Researchers from the South China University of Technology report on a potential strategy for long-life Li-S batteries via the rational design and low-cost fabrication of multifunctional separators. Due to effective trapping and fast conversion of soluble LiPSs and the strengthened lithium-ion diffusion kinetics during cycling, an ultra-long cycle life of more than 2,000 cycles is achieved for the resultant battery.
The practical applications of Li-S batteries are significantly impeded by the sluggish reaction kinetics of sulfur species and notorious shuttling of soluble LiPSs intermediates that result in low sulfur utilization, rapid capacity fading and shortened cycle life.
Introducing functional separators into the Li-S battery has been proven a quite effective strategy for entrapping LiPSs within the cathodic region or retarding their diffusion across the separator, thus achieving effective suppression of LiPSs shuttling.
In this regard, many studies have reported separators functionalized by the nanostructured carbon, polar hetero-atom doped carbon and metal-based compounds for blocking LiPSs shuttling via physical restraint or chemisorption effects. Although these functional layers on separators can effectively restrict the migration of LiPSs, the electrochemical performances of Li-S batteries are still far from satisfactory.
On one hand, the soluble LiPSs are solely blocked by these functional separators, which cannot be further converted into insoluble species (Li2S2/Li2S for discharging and sulfur for charging) for reutilization, leading to a lower utilization rate of active materials.
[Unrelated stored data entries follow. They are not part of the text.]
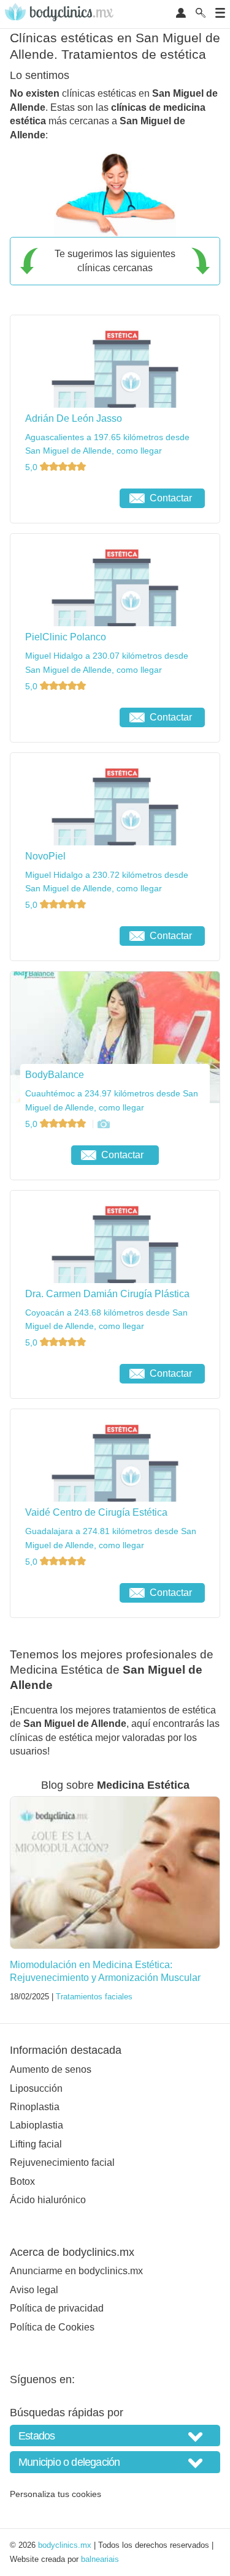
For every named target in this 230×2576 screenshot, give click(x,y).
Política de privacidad (57, 2308)
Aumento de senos (50, 2069)
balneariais (100, 2559)
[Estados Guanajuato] (115, 2435)
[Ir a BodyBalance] (103, 1124)
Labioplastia (36, 2125)
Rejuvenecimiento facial (62, 2162)
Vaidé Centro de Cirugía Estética (96, 1512)
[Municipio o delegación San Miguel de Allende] (115, 2462)
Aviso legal (34, 2290)
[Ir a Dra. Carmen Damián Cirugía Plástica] (67, 1373)
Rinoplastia (34, 2107)
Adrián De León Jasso (73, 418)
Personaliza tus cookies (55, 2494)
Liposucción (36, 2088)
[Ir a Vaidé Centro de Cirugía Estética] (67, 1593)
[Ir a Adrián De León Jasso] (67, 498)
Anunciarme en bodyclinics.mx (76, 2271)
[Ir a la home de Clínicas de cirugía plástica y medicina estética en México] (61, 14)
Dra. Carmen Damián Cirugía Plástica (107, 1294)
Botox (22, 2181)
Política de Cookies (52, 2327)
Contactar (171, 498)
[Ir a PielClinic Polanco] (67, 717)
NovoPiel (45, 856)
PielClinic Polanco (65, 637)
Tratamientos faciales (94, 1996)
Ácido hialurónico (48, 2200)
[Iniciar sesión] (181, 14)
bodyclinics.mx (64, 2545)
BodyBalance (54, 1074)
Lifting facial (36, 2144)
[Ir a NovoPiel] (67, 936)
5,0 (32, 467)
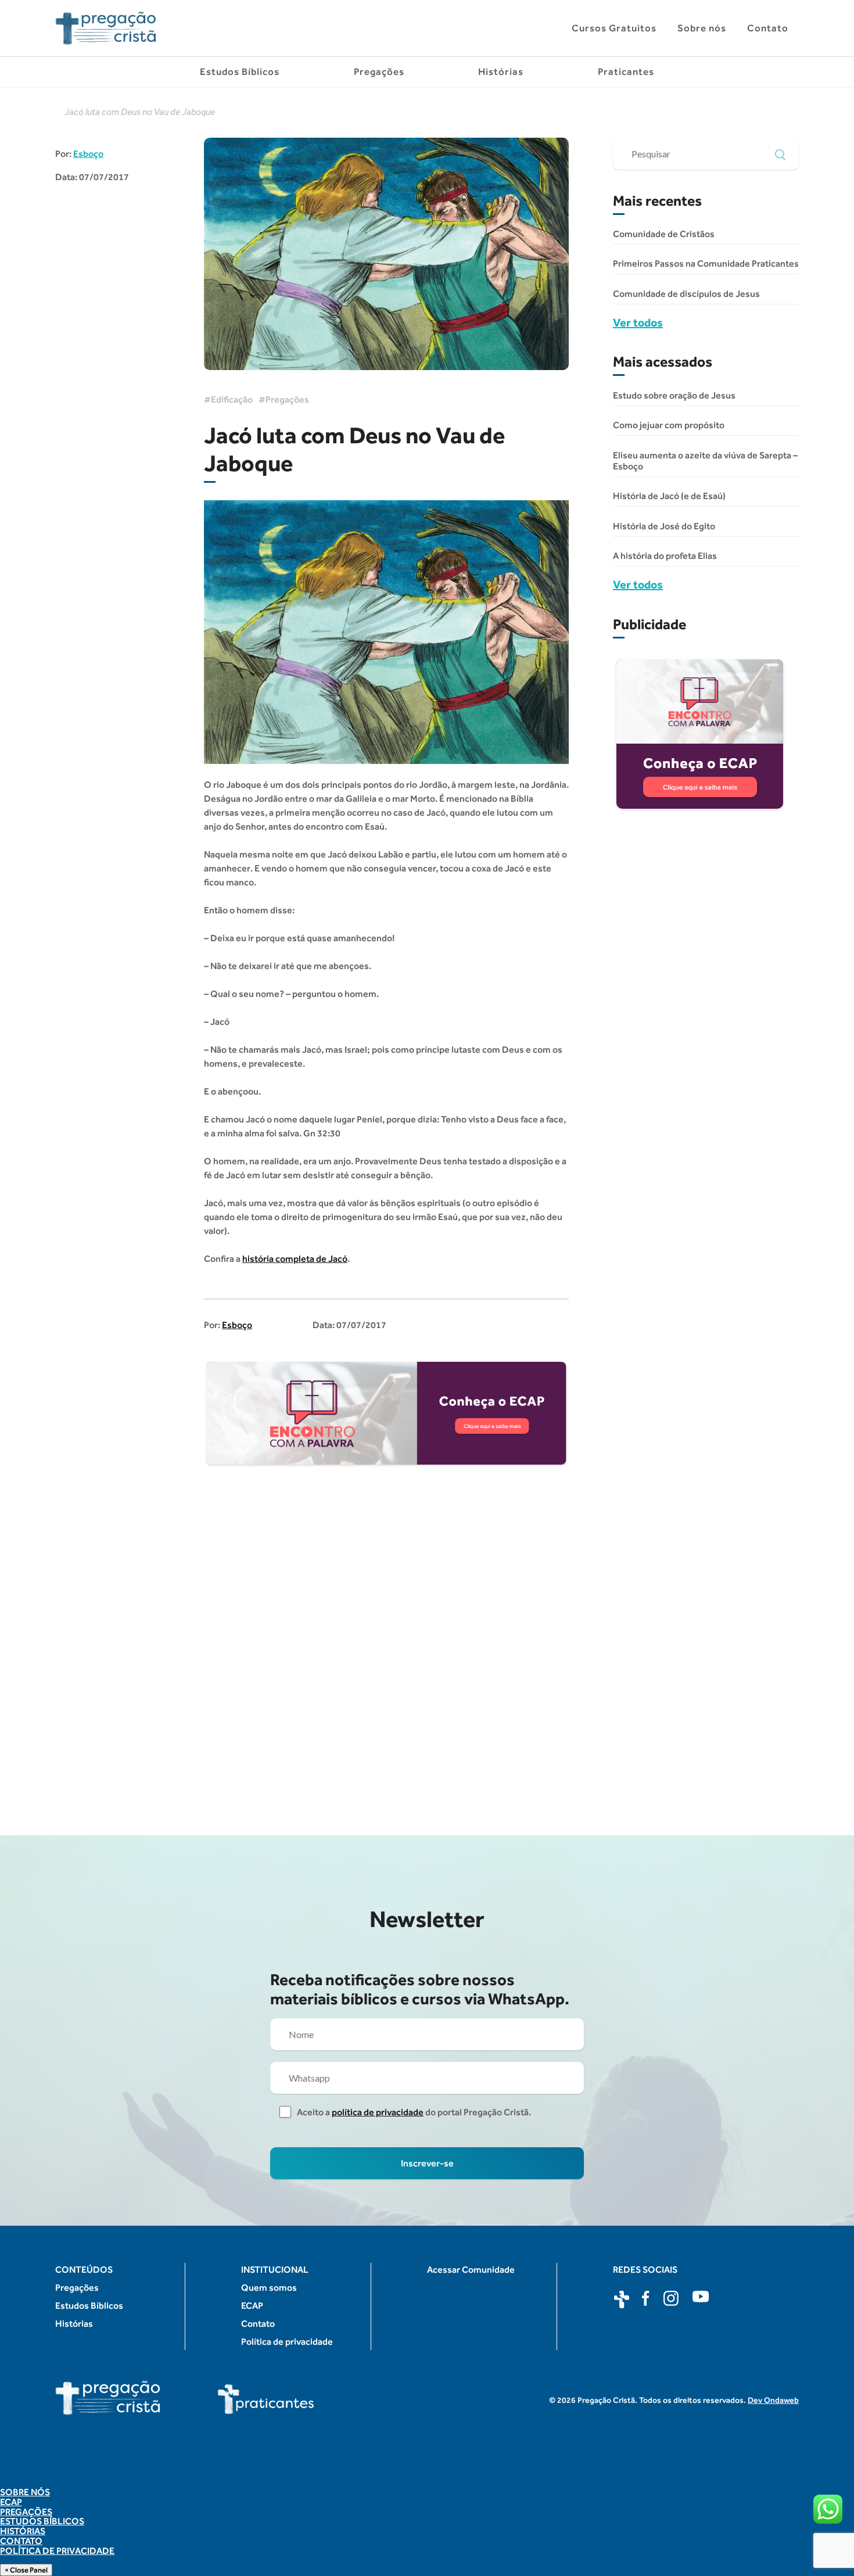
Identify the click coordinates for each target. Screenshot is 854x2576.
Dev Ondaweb (773, 2400)
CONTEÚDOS (84, 2269)
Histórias (500, 71)
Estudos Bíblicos (239, 71)
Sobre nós (701, 28)
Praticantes (626, 71)
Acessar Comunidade (471, 2269)
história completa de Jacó (294, 1258)
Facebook (647, 2299)
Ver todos (638, 322)
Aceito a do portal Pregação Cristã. (414, 2112)
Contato (767, 28)
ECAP (252, 2305)
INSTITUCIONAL (274, 2269)
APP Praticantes (621, 2299)
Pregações (379, 71)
On the other hand, the functional layers on separators without rational structure design may inevitably block the transport of lithium ions, weaken the electrochemical reaction kinetics, and finally compromise the rate performance of batteries.
Furthermore, the relatively complicated and costly preparation of functional layer materials using tedious multi-step procedures, expensive raw materials/precursors, or some harsh conditions inevitably bring about some drawbacks like high production cost, low output efficiency, and scalable fabrication problems. Therefore, it remains challenging to develop cost-effective and high-performance separators with powerful regulation capability for LiPSs control and conversion, while maintaining rapid lithium-ion transfer to strengthen the sulfur redox kinetics.
Published in the journal International Journal of Extreme Manufacturing, the article by the research team from the South China University of Technology proposes a novel multifunctional separator to simultaneously address these issues. The hollow and hierarchically porous Fe3O4 nanospheres (p-Fe3O4-NSs) are prepared via the self-assembly of numerous extremely-small Fe3O4 nanocrystals, and proposed as a proof-of-concept functional layer to construct a multifunctional separator for strengthening the electrochemical reaction kinetics in Li-S batteries.
The resultant batteries have worked efficiently with excellent electrochemical performances due to efficient regulation of LiPSs during cycling. This work demonstrates a feasible strategy to construct long-life Li-S batteries through the rational design and low-cost fabrication of multifunctional separators to achieve high sulfur utilization.
The lead researcher, Professor Wei Yuan, commented, “[The] modifying separator is a promising strategy to regulate the LiPSs behavior in the battery. An ideal separator for Li-S battery should be multifunctional and meet several critical demands like strong blocking capability toward LiPSs to restrain their migration, excellent affinity with the electrolyte to enhance the transport kinetics of lithium ions across the separator, considerable conversion activity to facilitate the fast transformation of the trapped LiPSs to insoluble species. We [made] such awesome progress to achieve high sulfur utilization and highly long cycle life for Li-S batteries via the rational design and low-cost fabrication of multifunctional separators.”
It is of great importance to control and reutilize the soluble LiPSs for developing a long-life Li-S battery. The first author Xiaoqing Zhang explained, “In our work, we show that the soluble LiPSs can be efficiently immobilized and converted to the insoluble species by the newly-designed separator. The hollow and hierarchically porous mediator is proposed as a functional layer on [the] separator, which can provide chemical adsorption toward LiPSs and kinetically promote the mutual transformation between LiPSs and Li2S2/Li2S during cycling, thus inhibiting the LiPSs shuttling and boosting the redox reaction kinetics via a chemisorption-catalytic conversion mechanism.” This multifunctional separator endows the device with an admirable rate performance, ultra-long cycling performance and a high areal capacity under high-sulfur-loading and lean-electrolyte conditions.
“Our team has developed many novel electrode structures to tackle the dissolution and shuttling problems of LiPSs in [an] Li-S battery.” Professor Wei Yuan said, “In addition to addressing these issues, how to effectively strengthen the electrochemical reaction kinetics is another key factor to obtaining practical battery devices. We are devoted to exploring some promising strategies to advance the practical applications of battery devices.”